> Exercise instructions
Answer these questions about the text below on Maple the filly, one answer a line:
(a) Which Bible passage is quoted at the start?
(b) About how many lines did the writer get written at the horse farm?
(c) What is the name of Maple's mother?

When I Was A Child
April 13, 2013
Love is patient; love is kind; love is not envious or boastful or arrogant or rude. It does not insist on its own way; it is not irritable or resentful; it does not rejoice in wrongdoing, but rejoices in the truth. It bears all things, believes all things, hopes all things, endures all things. Love never ends. But as for prophecies, they will come to an end; as for tongues, they will cease; as for knowledge, it will come to an end. For we know only in part, and we prophesy only in part; but when the complete comes, the partial will come to an end. When I was a child, I spoke like a child, I thought like a child, I reasoned like a child; when I became an adult, I put an end to childish ways. For now we see in a mirror, dimly, but then we will see face to face. Now I know only in part; then I will know fully, even as I have been fully known. And now faith, hope, and love abide, these three; and the greatest of these is love.
I Corinthians 13:4-13
I spent time at the horse farm writing Holy Week sermons. Or at least that was my plan. I wrote about seven lines. I mostly watched Maple, a two-week old filly who had been released, with her mother, into a paddock. Maple stood still, ran with wild abandon, inspected a rouge paper towel roll that had taken residence in her field, and observed the yearlings in the neighboring field with great interest. All under the watchful eye of her mother.
After running for her life from the evil paper towel roll, Maple stood beside her mother and watched her graze. Maple decided to imitate her mother and eat some grass, as well. Newly-born colts drink their mother’s milk and eat grass at an early age. Secret, her mother, had no trouble extending her head down to the ground to graze. She, after all, is an adult, and her body is fully developed.
Maple is still a colt. Her neck has not grown to its full length, and is a bit too short for her easily to eat grass from the ground. After all, she’s still nursing from her mother. So ingenious Maple spread her front legs f-a-r apart to lower her head closer and closer to the ground and the luscious grass…
But fell instead. Face plant. Right into the grass. So she laid there, in the grass, and ate for a bit. Then she stood up, found Mom, and got some milk.
In a few weeks and months, Maple’s neck will grow so grazing will be easy for her. She will grow up. But she’s not grown right now. Until then, she will graze as she can and nurse from her mother.
Until the normal and natural course of growth offers her another way.
In Paul’s letter to the Corinthians – you know, the one read at EVERY wedding, we can get so caught up in his poetry about love that we miss the observation he makes about growing up and maturing as followers of Christ.
Like Maple, when we are newly-born in Christ, our selves and souls are capable of some things but not others. We are children who think like a child and reason like children. We may struggle to eat the wildness of mystery, so we return to the mother’s milk of clear and easy doctrine.

> Given records
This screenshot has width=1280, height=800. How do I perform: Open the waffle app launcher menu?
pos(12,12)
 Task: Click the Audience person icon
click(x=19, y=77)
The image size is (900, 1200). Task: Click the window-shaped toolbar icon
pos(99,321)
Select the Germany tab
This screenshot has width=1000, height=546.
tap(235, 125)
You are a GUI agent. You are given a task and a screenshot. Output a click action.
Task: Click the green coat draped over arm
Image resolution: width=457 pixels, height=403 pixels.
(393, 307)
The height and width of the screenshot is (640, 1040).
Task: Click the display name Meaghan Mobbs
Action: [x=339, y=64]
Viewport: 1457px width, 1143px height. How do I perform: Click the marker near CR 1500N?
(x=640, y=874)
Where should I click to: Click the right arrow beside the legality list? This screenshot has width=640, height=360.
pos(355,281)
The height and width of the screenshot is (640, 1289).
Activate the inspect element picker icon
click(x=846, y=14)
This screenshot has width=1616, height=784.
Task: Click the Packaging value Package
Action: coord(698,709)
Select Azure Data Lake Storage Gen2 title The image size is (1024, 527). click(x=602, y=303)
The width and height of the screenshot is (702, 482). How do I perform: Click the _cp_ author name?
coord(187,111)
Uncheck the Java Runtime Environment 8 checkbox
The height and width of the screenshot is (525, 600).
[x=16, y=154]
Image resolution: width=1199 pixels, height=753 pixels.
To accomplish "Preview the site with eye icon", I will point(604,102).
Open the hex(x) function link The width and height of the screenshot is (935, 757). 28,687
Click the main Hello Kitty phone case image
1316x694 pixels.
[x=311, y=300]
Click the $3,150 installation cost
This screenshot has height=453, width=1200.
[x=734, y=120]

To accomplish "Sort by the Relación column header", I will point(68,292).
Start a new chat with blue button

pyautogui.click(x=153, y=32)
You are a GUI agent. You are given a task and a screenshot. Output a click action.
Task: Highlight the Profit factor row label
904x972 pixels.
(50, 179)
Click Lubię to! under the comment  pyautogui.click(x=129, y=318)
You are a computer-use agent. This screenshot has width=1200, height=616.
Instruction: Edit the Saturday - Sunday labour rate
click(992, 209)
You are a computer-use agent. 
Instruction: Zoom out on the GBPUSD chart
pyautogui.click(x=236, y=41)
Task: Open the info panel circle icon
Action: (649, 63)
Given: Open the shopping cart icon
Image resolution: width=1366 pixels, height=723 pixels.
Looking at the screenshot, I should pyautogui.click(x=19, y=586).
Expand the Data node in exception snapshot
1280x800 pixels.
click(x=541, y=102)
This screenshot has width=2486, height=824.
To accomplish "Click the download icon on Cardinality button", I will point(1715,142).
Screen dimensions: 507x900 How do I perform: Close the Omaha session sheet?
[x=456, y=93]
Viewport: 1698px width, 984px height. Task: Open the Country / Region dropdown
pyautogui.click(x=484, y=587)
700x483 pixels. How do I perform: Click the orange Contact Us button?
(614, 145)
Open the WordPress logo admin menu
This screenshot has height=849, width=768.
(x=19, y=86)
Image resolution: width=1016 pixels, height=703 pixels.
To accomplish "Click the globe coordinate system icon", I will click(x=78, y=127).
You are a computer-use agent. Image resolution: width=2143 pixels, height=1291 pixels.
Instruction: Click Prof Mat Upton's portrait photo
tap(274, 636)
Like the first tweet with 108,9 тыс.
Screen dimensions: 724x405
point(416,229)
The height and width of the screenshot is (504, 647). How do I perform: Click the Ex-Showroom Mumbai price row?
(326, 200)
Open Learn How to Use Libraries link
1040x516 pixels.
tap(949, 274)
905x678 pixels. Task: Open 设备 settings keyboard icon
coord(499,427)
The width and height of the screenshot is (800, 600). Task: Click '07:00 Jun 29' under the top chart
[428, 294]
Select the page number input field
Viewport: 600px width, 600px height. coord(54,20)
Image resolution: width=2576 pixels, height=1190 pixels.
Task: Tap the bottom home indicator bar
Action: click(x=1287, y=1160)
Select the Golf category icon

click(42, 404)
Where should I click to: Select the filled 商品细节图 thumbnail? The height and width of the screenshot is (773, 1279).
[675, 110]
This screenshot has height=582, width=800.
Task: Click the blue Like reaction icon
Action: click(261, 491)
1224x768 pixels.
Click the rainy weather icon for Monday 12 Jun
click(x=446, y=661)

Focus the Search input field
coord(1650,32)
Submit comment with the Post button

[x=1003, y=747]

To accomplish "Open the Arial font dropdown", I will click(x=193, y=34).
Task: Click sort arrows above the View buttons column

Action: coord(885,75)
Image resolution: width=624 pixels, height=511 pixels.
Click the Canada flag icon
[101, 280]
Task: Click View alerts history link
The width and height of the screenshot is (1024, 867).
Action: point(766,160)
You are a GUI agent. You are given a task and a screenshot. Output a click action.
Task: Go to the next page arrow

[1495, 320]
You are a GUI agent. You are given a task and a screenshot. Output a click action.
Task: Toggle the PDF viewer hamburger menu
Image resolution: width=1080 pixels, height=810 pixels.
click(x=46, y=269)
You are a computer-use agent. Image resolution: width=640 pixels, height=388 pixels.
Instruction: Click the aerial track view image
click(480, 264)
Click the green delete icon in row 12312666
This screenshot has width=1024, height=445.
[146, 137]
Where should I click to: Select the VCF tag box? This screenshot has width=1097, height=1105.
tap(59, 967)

> Written solution
(a) I Corinthians 13:4-13
(b) About seven
(c) Secret